# [WORK TO BE COMPLETED]
Can you rewrite the lines from the start of the entries through the line that contains "Looking at the screenshot, I should click(1066, 62)." as a Markdown table with a Row column numbering each line and a Line column holding its text, leaving out blank lines?
##### RECORDED DATA #####
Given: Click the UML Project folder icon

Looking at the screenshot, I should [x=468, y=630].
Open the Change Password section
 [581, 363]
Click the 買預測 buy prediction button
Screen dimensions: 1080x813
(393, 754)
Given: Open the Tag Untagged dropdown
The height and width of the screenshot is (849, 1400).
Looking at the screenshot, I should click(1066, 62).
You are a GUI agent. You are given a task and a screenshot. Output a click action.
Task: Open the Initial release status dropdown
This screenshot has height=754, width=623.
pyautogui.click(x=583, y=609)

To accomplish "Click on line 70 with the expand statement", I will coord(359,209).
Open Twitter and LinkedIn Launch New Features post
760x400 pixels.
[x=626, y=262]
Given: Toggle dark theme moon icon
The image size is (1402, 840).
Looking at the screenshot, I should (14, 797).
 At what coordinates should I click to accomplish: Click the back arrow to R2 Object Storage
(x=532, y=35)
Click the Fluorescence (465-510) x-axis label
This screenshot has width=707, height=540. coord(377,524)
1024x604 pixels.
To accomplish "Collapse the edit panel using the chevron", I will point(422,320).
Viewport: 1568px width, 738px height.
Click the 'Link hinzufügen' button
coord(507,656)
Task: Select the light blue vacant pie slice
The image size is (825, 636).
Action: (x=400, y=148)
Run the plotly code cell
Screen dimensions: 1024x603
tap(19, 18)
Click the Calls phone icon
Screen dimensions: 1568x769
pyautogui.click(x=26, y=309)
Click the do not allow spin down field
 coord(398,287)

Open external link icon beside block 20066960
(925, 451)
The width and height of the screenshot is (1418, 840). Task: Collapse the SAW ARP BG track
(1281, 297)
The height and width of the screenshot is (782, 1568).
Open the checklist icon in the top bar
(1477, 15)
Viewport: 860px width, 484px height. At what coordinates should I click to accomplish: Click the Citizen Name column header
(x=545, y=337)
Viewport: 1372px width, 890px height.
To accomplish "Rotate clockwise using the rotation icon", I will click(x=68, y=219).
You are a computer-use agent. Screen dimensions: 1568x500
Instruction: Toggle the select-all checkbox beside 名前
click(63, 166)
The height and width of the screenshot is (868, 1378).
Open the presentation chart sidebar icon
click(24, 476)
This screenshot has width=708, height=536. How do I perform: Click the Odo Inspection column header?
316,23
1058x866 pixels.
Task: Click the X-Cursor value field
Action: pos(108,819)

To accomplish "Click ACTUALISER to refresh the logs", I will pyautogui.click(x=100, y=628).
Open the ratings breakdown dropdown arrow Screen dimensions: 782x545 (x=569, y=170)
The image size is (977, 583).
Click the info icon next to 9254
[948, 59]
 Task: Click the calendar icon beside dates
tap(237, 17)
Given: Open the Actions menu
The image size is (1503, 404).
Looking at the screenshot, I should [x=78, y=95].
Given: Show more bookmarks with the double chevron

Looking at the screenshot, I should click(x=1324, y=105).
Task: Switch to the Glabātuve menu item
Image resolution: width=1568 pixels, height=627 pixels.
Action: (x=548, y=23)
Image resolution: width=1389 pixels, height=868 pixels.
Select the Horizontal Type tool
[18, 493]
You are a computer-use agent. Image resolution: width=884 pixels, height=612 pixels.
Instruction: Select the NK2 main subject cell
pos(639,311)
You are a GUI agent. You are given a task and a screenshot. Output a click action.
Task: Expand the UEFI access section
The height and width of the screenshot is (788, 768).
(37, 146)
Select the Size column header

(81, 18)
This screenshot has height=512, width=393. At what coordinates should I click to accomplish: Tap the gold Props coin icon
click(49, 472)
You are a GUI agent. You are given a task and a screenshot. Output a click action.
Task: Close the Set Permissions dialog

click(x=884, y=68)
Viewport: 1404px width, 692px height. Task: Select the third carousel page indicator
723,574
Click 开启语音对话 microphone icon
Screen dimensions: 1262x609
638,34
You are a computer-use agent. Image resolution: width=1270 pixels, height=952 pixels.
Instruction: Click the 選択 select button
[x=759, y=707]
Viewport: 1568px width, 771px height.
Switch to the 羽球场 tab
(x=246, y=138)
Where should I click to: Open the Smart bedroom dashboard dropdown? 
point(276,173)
#####
# [SOLUTION TO THE EXERCISE]
| Row | Line |
|---|---|
| 1 | Given: Click the UML Project folder icon |
| 2 | Looking at the screenshot, I should [x=468, y=630]. |
| 3 | Open the Change Password section |
| 4 |  [581, 363] |
| 5 | Click the 買預測 buy prediction button |
| 6 | Screen dimensions: 1080x813 |
| 7 | (393, 754) |
| 8 | Given: Open the Tag Untagged dropdown |
| 9 | The height and width of the screenshot is (849, 1400). |
| 10 | Looking at the screenshot, I should click(1066, 62). |